Saturday, September 17, 2005

Robert Wise

Over his long and distinguished career, director Robert Wise dipped his creative hand into just about every popular film genre around. If you liked the hard-boiled stuff, there was Born to Kill (1947) with Lawrence Tierney or the classic boxing film, The Set-Up (1949), starring Robert Ryan. Horror fans could sink their teeth into The Curse of the Cat People (1944), The Body Snatcher (1945) with Karloff and Lugosi, the bona fide classic The Haunting (1963), and the sadly underrated Audrey Rose (1977). There were Westerns—Blood on the Moon (1948), Two Flags West (1950)--; historical epics—Helen of Troy (1956)--; war/action—The Desert Rats (1953), Destination Gobi (1953), Run Silent Run Deep (1958), and The Sand Pebbles (1966) with Steve McQueen; melodrama—Executive Suite (1954), I Want to Live! (1958); science-fiction—the humanistic The Day the Earth Stood Still (1951), the scarily relevant The Andromeda Strain (1971), and the sadly turgid Star Trek: The Motion Picture (1979). And then there were the musicals West Side Story (1961) and The Sound of Music (1965), which if he had directed nothing else, these two monsters of the genre would’ve been more than enough to solidify his place in Hollywood history. Wise also had his clunkers—Star! (1968), The Hindenburg (1975), and the above-mentioned first Star Trek feature-film—but his track record was more-so-than-not impressive and the work solidly entertaining, if unfortunately lacking in personality or distinction.
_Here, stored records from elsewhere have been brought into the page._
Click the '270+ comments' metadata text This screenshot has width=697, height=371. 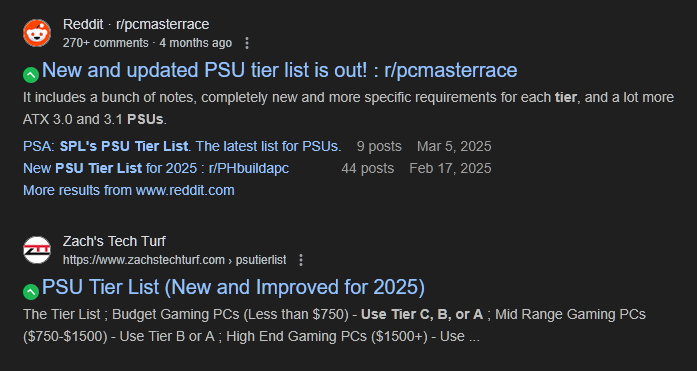[106, 43]
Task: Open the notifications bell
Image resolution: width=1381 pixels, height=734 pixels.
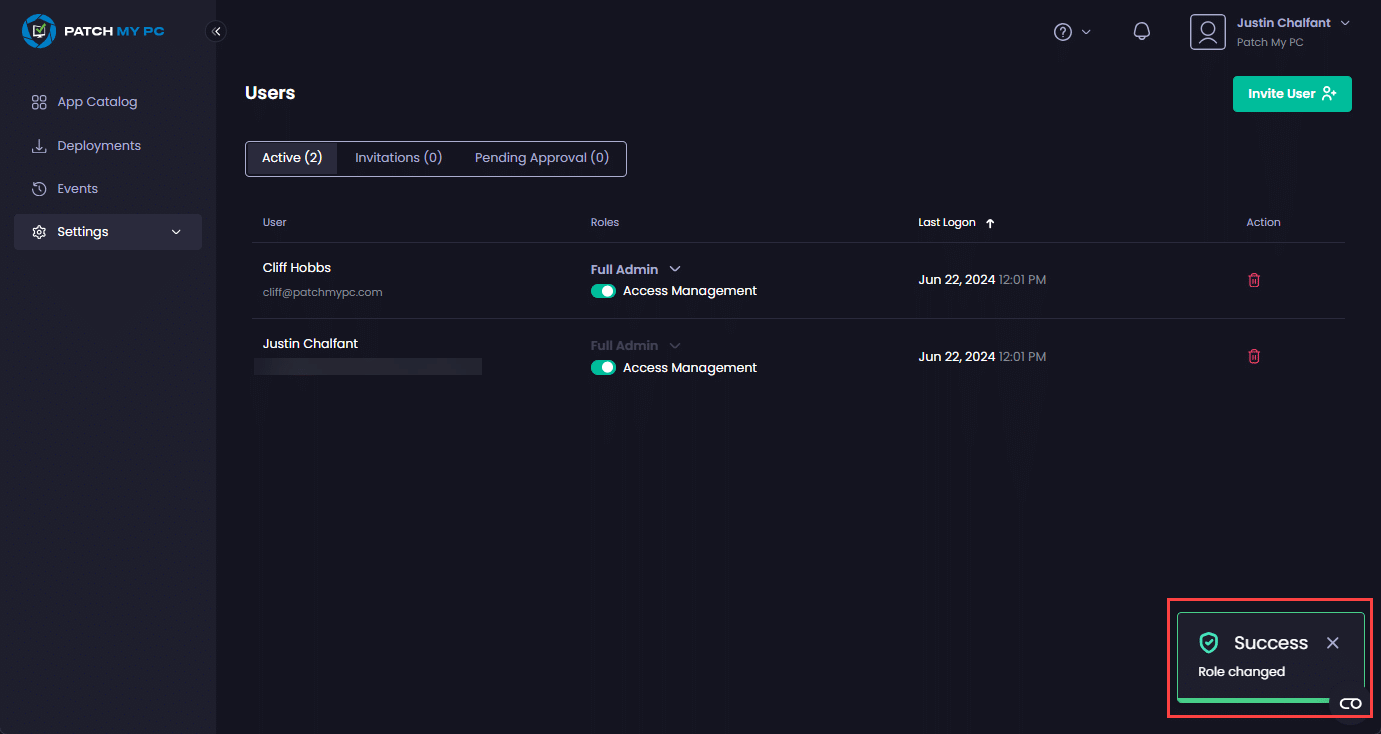Action: [x=1141, y=32]

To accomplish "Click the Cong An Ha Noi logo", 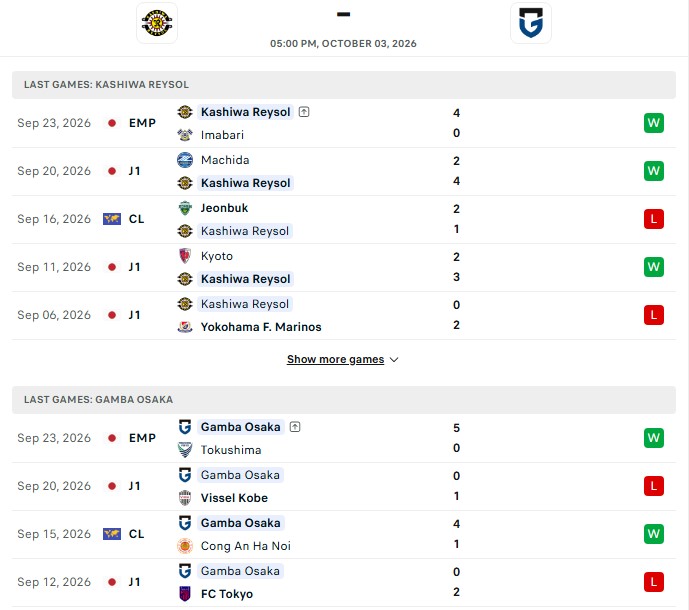I will pyautogui.click(x=185, y=546).
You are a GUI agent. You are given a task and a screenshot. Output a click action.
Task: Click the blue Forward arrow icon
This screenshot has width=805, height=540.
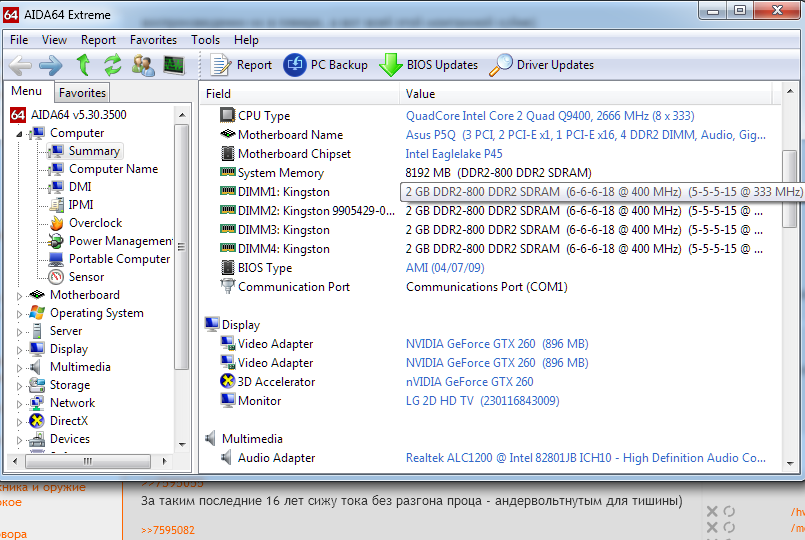pos(51,65)
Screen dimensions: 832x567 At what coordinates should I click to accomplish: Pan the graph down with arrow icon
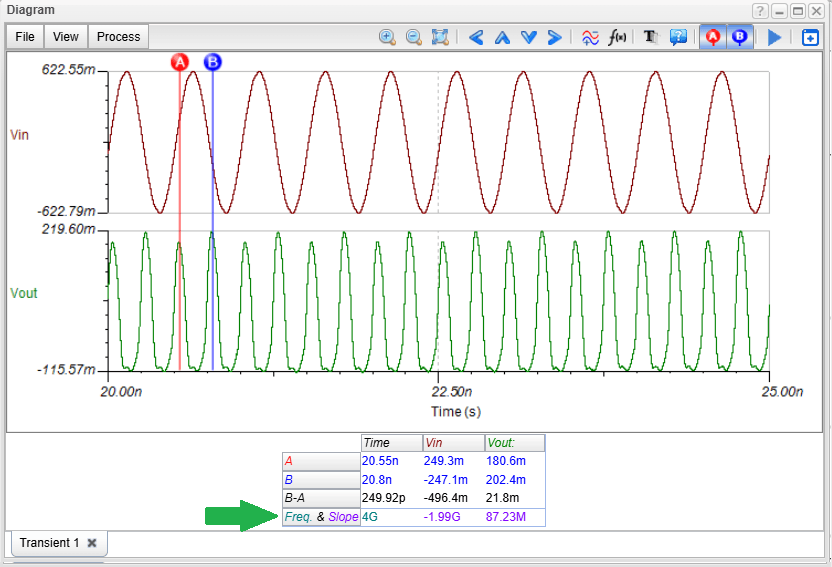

Before turning to directing, Wise began his career as an assistant editor for RKO and then later worked with Orson Welles on the masterpiece, Citizen Kane (1941). But Wise’s fruitful relationship with Welles was not to last after the release of The Magnificent Ambersons (1942), when the RKO suits demanded that Wise edit the film down (behind Welles’ back) from its initial 132 minutes to just 88 minutes after preview audiences grew fidgety and confused. Despite Welles’ protestations and cries of betrayal, Wise maintained that his cuts and reconfiguring of scenes simply made the film flow better and tighter. Sadly, because the original print is lost to history, we’ll never know who was right.

Robert Wise died on Wednesday, September 14th, 2005 at the age of 91.